Reproduce palabra por palabra el extracto completo sobre el grisú en las minas.

- EXTRACTO -
==============================

Este mortal gas, cuando está presente aunque sea en una cantidad pequeña, se inflama con un simple chispazo y la explosión puede ser tan enorme que puede hundir las galerías de la mina. Estos accidentes ocurrían con frecuencia y en algunas minas murieron quemados y sepultados cientos de hombres, el relevo entero. Tan peligroso es que, en el momento de una explosión, puede explotar hasta tres veces seguidas. Después de una de éstas allí no queda vida ninguna, sólo maleza, gases y desolación.

No había medios para defenderse de este gas, no había energía eléctrica, ni forma de ventilar las minas más que con ramas de árbol o la chaqueta del minero. Así que las explosiones surgían cuando menos lo esperaban. En aquellos tiempos las minas sólo eran de montaña, no había pozos porque tampoco había energía eléctrica ni maquinas de extracción.

A mi abuelo le sorprendió una de estas explosiones. Por fortuna sólo sufrió ligeras quemaduras en las manos y en parte de la cara. Fue una pequeña cantidad de grisú. A pesar de ventilar con su chaqueta y unas ramas largo tiempo, cuando se puso a picar en un coladero al poco tiempo salió el grisú de la capa.de carbón. Aunque algunas veces lo sientes, porque emite un ruido como el de las culebras, otras veces no te enteras hasta que explota y mata lo que haya allí. El “coladero” es como una pequeña chimenea, en medio de una rampa, un “fondo de saco”. La única forma de eliminar el grisú es con ventilación permanente mediante un potente difusor y con tubería desde la parte ventilada  de la mina hasta el mismo testero del fondo de saco.

==============================

- FRAGMENTOS DE DATOS -

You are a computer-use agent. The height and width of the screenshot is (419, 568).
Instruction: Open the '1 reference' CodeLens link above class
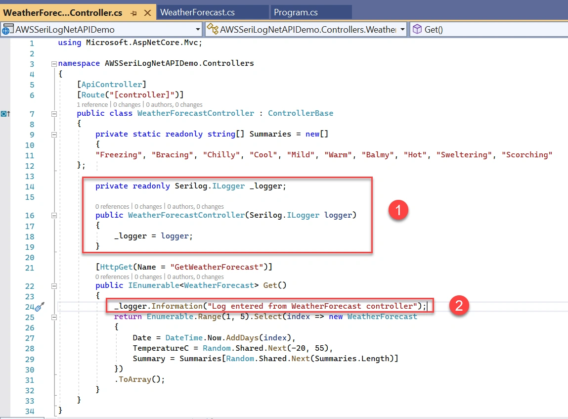pos(92,105)
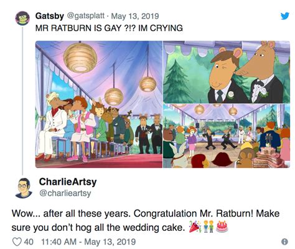This screenshot has width=295, height=249.
Task: Open Gatsby's round profile avatar
Action: 22,18
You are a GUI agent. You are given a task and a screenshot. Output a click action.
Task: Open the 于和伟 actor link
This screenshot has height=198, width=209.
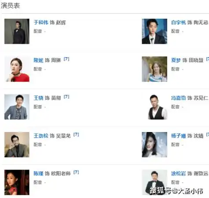coord(41,22)
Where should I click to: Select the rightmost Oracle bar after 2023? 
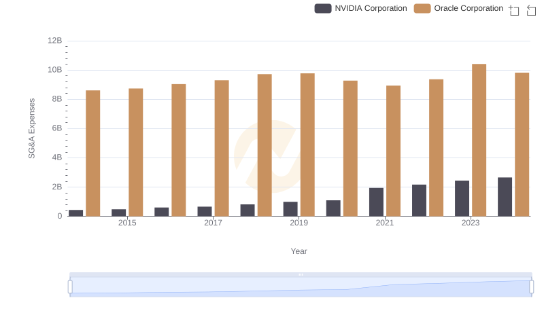pos(522,144)
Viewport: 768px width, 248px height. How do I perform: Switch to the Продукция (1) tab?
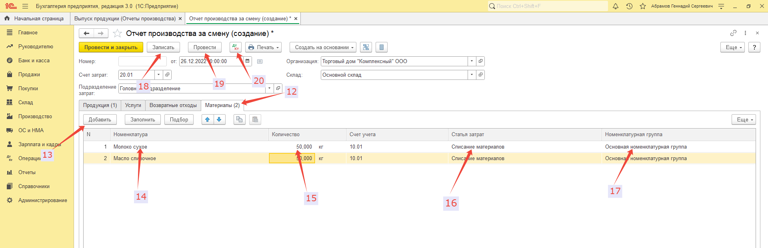click(x=100, y=105)
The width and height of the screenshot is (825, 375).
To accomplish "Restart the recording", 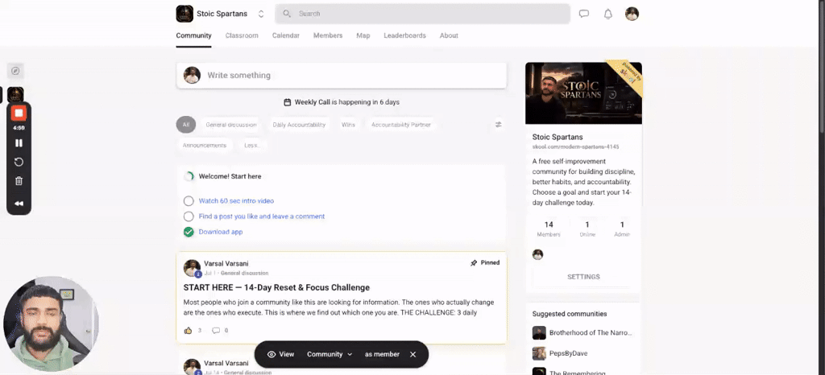I will pyautogui.click(x=19, y=162).
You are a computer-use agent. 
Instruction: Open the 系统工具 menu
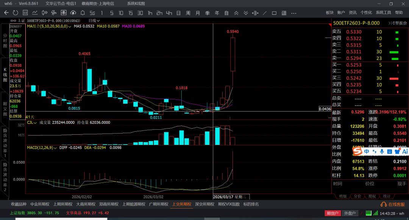[383, 13]
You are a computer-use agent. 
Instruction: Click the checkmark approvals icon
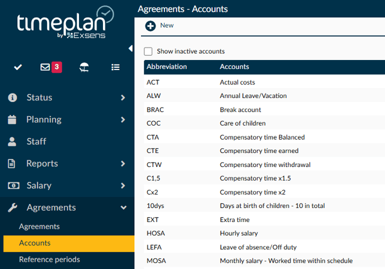coord(18,67)
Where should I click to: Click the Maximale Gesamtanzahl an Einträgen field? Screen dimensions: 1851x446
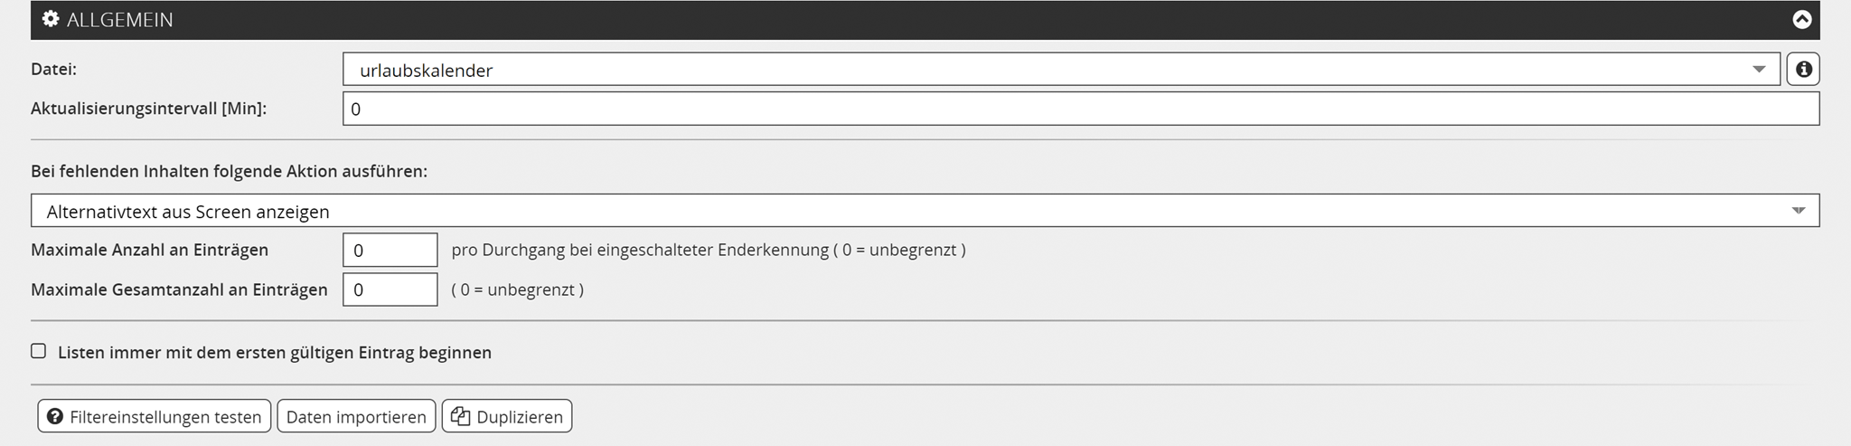[x=390, y=289]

==============================

- TAREA RESUELTA -
Este mortal gas, cuando está presente aunque sea en una cantidad pequeña, se inflama con un simple chispazo y la explosión puede ser tan enorme que puede hundir las galerías de la mina. Estos accidentes ocurrían con frecuencia y en algunas minas murieron quemados y sepultados cientos de hombres, el relevo entero. Tan peligroso es que, en el momento de una explosión, puede explotar hasta tres veces seguidas. Después de una de éstas allí no queda vida ninguna, sólo maleza, gases y desolación.

No había medios para defenderse de este gas, no había energía eléctrica, ni forma de ventilar las minas más que con ramas de árbol o la chaqueta del minero. Así que las explosiones surgían cuando menos lo esperaban. En aquellos tiempos las minas sólo eran de montaña, no había pozos porque tampoco había energía eléctrica ni maquinas de extracción.

A mi abuelo le sorprendió una de estas explosiones. Por fortuna sólo sufrió ligeras quemaduras en las manos y en parte de la cara. Fue una pequeña cantidad de grisú. A pesar de ventilar con su chaqueta y unas ramas largo tiempo, cuando se puso a picar en un coladero al poco tiempo salió el grisú de la capa.de carbón. Aunque algunas veces lo sientes, porque emite un ruido como el de las culebras, otras veces no te enteras hasta que explota y mata lo que haya allí. El “coladero” es como una pequeña chimenea, en medio de una rampa, un “fondo de saco”. La única forma de eliminar el grisú es con ventilación permanente mediante un potente difusor y con tubería desde la parte ventilada  de la mina hasta el mismo testero del fondo de saco.